>> begin RECORDS TO USE

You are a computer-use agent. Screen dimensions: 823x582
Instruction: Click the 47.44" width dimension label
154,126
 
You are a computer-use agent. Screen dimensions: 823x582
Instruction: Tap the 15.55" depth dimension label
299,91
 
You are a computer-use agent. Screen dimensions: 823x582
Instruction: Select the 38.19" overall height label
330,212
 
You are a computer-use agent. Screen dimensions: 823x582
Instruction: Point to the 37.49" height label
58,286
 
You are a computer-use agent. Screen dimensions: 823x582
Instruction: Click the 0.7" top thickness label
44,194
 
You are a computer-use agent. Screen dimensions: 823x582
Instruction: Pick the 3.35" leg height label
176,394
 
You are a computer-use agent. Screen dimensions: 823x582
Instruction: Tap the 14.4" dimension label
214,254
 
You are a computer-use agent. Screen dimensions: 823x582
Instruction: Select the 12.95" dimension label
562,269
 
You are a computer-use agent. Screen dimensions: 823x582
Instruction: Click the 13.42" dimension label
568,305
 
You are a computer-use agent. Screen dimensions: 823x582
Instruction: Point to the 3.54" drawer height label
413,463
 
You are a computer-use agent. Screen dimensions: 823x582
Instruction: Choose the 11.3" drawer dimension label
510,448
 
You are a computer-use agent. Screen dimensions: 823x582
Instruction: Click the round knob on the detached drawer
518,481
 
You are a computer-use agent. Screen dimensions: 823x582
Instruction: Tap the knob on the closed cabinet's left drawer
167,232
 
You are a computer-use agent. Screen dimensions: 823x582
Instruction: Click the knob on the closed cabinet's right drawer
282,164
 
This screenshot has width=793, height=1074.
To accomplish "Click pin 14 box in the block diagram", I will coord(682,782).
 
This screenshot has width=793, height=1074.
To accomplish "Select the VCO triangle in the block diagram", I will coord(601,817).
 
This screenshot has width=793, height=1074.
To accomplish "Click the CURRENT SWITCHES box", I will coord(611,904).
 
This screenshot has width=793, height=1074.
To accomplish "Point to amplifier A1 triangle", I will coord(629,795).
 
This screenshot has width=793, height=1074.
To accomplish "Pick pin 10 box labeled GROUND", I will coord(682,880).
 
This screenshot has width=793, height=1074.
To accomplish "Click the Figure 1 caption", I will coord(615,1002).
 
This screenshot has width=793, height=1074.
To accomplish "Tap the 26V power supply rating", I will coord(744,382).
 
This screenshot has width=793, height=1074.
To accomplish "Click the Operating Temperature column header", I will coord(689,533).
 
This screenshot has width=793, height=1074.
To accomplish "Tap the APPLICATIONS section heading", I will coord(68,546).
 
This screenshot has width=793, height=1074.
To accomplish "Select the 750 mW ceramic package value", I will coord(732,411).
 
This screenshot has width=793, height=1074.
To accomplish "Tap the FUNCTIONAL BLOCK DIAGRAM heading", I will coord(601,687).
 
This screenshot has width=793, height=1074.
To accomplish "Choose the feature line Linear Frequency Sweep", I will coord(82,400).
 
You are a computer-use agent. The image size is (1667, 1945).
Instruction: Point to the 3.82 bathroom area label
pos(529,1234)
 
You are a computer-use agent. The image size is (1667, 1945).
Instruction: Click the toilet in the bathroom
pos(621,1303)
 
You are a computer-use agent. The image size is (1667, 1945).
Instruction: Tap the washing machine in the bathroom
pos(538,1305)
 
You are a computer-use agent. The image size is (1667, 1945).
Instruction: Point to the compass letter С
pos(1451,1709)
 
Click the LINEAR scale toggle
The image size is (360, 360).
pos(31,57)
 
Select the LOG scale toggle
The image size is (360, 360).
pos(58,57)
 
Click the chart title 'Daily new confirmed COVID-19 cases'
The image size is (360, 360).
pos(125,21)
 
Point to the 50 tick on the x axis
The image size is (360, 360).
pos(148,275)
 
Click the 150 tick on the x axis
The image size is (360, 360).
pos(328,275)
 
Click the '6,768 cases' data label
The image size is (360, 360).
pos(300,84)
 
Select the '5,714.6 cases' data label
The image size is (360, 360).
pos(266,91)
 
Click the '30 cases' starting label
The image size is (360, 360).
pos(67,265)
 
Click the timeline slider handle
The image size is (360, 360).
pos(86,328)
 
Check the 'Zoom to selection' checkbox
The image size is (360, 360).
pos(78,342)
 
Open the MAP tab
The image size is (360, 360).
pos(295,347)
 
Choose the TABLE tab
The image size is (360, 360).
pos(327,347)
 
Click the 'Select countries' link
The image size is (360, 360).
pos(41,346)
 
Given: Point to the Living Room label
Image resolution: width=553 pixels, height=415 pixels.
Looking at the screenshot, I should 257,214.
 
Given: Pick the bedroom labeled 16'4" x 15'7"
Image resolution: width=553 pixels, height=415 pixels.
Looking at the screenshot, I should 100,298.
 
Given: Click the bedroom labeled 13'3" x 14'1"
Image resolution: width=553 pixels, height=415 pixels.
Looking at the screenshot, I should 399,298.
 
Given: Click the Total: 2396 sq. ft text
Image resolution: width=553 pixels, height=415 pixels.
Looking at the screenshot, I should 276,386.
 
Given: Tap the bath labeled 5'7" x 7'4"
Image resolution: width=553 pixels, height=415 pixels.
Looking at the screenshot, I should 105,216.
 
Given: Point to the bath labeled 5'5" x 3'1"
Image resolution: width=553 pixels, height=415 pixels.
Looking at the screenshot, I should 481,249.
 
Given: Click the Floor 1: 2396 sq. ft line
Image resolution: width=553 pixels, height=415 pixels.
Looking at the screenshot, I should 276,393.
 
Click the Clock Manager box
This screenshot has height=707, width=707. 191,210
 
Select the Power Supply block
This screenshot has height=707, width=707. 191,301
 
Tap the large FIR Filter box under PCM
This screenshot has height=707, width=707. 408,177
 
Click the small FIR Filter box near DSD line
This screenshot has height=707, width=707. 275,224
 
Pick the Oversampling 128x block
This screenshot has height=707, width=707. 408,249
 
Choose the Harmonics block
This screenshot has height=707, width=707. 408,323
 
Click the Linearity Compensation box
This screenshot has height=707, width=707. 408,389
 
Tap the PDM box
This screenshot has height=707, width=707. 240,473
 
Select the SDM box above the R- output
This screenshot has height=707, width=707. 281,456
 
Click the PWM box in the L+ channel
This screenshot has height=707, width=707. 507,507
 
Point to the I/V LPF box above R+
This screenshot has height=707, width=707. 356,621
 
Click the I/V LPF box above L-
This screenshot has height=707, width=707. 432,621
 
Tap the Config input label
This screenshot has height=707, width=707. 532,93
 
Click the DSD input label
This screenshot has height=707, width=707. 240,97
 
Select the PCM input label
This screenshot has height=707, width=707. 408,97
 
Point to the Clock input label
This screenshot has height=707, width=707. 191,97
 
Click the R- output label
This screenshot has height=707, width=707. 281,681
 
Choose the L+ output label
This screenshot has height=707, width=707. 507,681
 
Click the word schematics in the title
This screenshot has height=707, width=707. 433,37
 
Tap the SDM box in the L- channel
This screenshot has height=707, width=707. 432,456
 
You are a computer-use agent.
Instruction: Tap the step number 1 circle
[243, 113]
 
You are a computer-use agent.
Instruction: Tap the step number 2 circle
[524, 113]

>> end RECORDS TO USE

:: STATED GOAL ::
Report every line in the rows above that contains the word "axis", copying each such line in full.

:: ANSWER FOR THIS EXERCISE ::
Point to the 50 tick on the x axis
Click the 150 tick on the x axis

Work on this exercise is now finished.